Maxtor Atlas 10K V Inaugurates the 300 GB SCSI Drive Generation

Drive Details

The Atlas hard drive family has quite a tradition. The brand name originally comes from Quantum, which Maxtor bought in late 2000, combining the experience of two enterprises. The acquisition placed Maxtor in the beneficial position of being able to offer its own SCSI drives for professional use.

The new Atlas drive is intended to be far more capable than any earlier model in every way, though one unchanged attribute is the 8 MB cache. Maxtor mentions a data transfer rate of 89 MB/s and search times of only 4.0 ms in read mode. As for reliability, Maxtor claims a MTTF (Mean Time To Failure) of 1.4 million hours. Bear in mind that this statement does not refer to a single drive, since annualizing this number would make clear that no mechanical product such as a hard disk will ever last for 160 years. In fact, the MTTF test is done with hundreds of drives in order to calculate the average failure rate.
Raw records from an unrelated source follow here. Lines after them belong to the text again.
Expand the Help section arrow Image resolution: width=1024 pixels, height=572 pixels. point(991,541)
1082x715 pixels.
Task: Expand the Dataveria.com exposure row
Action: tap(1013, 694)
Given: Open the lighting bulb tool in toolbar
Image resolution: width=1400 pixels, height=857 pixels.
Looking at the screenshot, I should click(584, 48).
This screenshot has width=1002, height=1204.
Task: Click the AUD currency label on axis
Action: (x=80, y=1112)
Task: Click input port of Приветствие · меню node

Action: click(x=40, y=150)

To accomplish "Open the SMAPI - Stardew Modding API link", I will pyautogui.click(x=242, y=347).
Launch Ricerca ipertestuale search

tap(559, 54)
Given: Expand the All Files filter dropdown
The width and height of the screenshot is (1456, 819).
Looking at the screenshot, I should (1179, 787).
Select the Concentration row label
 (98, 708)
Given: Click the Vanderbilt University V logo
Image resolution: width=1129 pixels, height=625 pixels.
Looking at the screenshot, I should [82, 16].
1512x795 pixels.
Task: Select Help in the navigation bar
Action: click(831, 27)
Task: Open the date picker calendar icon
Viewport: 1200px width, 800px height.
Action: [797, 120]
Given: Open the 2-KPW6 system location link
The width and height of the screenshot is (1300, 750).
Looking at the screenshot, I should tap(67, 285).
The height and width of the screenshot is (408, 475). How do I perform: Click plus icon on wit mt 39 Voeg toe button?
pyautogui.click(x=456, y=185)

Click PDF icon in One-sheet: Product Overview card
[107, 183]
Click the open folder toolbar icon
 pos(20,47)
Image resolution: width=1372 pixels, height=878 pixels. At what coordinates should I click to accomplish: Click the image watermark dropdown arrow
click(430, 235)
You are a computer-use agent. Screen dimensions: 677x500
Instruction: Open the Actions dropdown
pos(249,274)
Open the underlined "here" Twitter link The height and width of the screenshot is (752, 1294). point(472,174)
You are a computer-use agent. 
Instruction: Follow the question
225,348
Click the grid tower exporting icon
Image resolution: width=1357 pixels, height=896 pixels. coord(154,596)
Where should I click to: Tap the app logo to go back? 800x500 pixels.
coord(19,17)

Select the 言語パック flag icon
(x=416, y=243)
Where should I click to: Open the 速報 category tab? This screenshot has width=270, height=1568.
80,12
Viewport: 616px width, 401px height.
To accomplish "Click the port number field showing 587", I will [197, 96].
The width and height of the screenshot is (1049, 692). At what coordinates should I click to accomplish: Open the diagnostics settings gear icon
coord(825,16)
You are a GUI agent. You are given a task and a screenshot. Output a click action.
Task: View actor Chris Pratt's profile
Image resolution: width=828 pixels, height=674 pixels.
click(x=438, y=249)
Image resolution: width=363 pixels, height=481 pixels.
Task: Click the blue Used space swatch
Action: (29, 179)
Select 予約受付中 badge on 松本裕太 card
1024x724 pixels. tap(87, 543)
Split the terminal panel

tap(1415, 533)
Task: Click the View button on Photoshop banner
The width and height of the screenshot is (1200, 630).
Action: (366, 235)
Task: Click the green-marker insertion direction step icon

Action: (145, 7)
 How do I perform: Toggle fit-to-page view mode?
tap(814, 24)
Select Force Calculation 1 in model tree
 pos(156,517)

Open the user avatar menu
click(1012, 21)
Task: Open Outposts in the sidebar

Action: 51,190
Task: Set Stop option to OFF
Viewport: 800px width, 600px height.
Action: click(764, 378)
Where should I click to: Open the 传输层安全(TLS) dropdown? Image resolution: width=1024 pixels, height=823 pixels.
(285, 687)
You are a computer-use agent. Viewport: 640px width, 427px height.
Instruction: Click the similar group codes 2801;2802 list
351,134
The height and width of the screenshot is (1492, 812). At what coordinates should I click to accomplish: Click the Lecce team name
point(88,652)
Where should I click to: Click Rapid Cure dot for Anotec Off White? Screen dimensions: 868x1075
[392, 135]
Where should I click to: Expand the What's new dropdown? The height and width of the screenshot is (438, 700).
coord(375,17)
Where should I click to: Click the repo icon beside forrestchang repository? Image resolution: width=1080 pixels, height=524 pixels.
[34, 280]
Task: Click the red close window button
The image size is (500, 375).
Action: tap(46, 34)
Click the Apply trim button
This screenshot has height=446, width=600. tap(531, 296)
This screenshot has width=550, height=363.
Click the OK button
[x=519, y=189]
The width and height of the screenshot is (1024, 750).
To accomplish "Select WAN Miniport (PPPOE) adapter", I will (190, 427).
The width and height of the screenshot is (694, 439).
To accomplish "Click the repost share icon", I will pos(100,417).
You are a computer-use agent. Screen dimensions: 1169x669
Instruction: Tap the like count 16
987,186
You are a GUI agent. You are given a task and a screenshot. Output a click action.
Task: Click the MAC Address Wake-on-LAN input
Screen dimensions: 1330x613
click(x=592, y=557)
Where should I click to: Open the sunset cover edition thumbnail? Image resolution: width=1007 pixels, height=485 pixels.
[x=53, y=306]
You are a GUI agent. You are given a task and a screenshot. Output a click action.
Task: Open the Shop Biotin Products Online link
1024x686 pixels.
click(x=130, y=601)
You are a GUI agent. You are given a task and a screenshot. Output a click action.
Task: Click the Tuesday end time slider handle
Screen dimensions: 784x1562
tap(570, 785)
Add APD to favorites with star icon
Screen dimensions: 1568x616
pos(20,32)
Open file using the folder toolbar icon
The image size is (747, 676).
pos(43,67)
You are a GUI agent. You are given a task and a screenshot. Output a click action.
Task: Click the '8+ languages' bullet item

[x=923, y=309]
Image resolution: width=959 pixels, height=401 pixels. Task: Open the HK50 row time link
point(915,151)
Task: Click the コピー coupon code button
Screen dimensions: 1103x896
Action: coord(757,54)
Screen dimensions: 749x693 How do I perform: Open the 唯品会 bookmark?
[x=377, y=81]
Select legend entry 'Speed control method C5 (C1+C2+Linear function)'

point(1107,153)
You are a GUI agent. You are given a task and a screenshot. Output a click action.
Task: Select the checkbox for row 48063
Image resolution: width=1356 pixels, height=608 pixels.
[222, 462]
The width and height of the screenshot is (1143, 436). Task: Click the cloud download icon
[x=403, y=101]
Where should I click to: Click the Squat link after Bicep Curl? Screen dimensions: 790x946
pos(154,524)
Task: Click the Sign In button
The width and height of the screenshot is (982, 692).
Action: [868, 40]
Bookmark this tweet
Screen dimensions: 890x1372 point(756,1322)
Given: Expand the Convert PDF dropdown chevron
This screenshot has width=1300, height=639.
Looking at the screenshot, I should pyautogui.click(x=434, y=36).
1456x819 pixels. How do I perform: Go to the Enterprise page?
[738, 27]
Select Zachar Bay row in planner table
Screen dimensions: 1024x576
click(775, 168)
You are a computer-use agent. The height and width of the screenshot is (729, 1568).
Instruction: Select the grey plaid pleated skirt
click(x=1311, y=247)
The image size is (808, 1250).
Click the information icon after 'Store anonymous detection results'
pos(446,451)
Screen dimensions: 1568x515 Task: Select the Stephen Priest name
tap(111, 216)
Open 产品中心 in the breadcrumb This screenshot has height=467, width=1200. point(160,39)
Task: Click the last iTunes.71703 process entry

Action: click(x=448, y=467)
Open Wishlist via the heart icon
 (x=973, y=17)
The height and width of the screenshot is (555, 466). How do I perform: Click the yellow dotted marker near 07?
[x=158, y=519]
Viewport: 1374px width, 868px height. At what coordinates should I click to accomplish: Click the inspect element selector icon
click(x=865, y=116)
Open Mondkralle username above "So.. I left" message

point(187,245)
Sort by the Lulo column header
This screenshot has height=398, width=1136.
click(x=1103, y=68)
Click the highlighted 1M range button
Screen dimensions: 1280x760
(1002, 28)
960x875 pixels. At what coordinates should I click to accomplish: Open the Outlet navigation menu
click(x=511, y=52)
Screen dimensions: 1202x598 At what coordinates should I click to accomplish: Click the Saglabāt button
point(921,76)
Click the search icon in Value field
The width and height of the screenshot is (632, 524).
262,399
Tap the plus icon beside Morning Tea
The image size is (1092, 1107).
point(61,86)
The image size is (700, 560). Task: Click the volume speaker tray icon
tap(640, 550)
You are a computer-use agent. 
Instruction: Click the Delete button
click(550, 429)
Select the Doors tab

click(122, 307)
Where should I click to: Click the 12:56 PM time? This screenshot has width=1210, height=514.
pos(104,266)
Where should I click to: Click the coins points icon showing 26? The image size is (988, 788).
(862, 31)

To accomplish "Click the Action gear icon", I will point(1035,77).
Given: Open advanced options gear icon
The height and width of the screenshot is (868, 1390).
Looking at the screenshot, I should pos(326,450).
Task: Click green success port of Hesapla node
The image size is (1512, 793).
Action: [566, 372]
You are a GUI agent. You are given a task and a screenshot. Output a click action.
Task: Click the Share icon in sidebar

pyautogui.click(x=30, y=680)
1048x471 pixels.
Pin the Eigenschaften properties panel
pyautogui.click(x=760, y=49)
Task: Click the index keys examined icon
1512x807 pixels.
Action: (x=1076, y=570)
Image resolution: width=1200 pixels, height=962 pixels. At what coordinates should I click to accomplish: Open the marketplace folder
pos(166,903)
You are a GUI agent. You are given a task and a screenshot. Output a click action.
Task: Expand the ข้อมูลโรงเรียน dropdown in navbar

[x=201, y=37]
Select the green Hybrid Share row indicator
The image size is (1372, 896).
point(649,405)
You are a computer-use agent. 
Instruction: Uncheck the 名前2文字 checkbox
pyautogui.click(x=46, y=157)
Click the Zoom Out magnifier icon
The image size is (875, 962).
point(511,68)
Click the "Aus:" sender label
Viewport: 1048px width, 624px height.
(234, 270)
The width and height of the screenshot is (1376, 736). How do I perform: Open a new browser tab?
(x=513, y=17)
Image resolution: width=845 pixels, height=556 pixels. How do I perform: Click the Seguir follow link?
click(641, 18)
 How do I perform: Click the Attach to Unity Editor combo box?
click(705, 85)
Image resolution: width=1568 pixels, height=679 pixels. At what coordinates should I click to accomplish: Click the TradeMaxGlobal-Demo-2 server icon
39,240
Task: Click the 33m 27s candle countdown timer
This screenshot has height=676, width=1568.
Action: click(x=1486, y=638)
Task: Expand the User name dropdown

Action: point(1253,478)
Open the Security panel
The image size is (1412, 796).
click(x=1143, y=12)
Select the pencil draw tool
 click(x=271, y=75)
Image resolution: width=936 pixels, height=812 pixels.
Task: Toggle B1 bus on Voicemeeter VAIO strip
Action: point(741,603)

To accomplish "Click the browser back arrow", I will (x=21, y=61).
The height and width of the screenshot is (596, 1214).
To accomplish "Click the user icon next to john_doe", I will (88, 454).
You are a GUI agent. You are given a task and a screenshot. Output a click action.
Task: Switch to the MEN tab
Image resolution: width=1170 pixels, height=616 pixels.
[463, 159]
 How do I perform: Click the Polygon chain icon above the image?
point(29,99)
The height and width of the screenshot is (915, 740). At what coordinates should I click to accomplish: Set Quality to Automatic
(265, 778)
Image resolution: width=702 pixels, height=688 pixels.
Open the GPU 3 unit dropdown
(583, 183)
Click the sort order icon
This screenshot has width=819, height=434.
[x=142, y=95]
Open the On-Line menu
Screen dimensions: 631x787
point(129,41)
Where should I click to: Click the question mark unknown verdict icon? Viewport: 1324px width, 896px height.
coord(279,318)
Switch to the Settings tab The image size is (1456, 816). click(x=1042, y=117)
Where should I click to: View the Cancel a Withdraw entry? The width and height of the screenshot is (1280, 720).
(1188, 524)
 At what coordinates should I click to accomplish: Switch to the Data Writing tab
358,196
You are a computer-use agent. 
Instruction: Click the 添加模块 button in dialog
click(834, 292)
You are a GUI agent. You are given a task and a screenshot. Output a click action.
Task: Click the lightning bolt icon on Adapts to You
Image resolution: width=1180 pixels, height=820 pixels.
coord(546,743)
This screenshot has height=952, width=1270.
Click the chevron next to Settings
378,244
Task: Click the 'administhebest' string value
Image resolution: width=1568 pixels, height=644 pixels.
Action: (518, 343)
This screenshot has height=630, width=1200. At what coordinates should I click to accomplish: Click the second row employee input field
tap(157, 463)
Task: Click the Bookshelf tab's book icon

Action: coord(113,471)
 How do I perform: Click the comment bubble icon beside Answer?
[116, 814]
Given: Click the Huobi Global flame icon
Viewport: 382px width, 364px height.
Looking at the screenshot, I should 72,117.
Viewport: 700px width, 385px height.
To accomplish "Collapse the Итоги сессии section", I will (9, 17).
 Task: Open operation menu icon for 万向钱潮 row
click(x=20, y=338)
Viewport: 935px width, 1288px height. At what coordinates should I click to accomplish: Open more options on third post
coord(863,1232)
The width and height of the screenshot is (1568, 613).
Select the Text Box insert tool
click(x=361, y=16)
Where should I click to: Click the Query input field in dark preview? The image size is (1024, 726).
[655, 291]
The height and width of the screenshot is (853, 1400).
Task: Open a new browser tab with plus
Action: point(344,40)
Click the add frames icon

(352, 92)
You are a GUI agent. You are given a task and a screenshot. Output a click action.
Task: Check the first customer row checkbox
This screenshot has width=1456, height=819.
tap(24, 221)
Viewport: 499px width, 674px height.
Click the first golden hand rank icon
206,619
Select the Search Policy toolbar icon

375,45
Maxtor choose to stick with the Ultra320 SCSI interface. However, it is foreseeable that there will be more and more SAS components (Serial Attached SCSI) available no later than next year, which means that drives using this new serial interface should be available soon.

The changeover from Ultra320 to SAS will definitely take years, since the number of already-installed SCSI systems is high, and the need for Ultra160 or Ultra320 will not disappear over night.

Source: Maxtor Datasheet / Website.

Easily recognizable by the label, our test sample was an early engineering sample.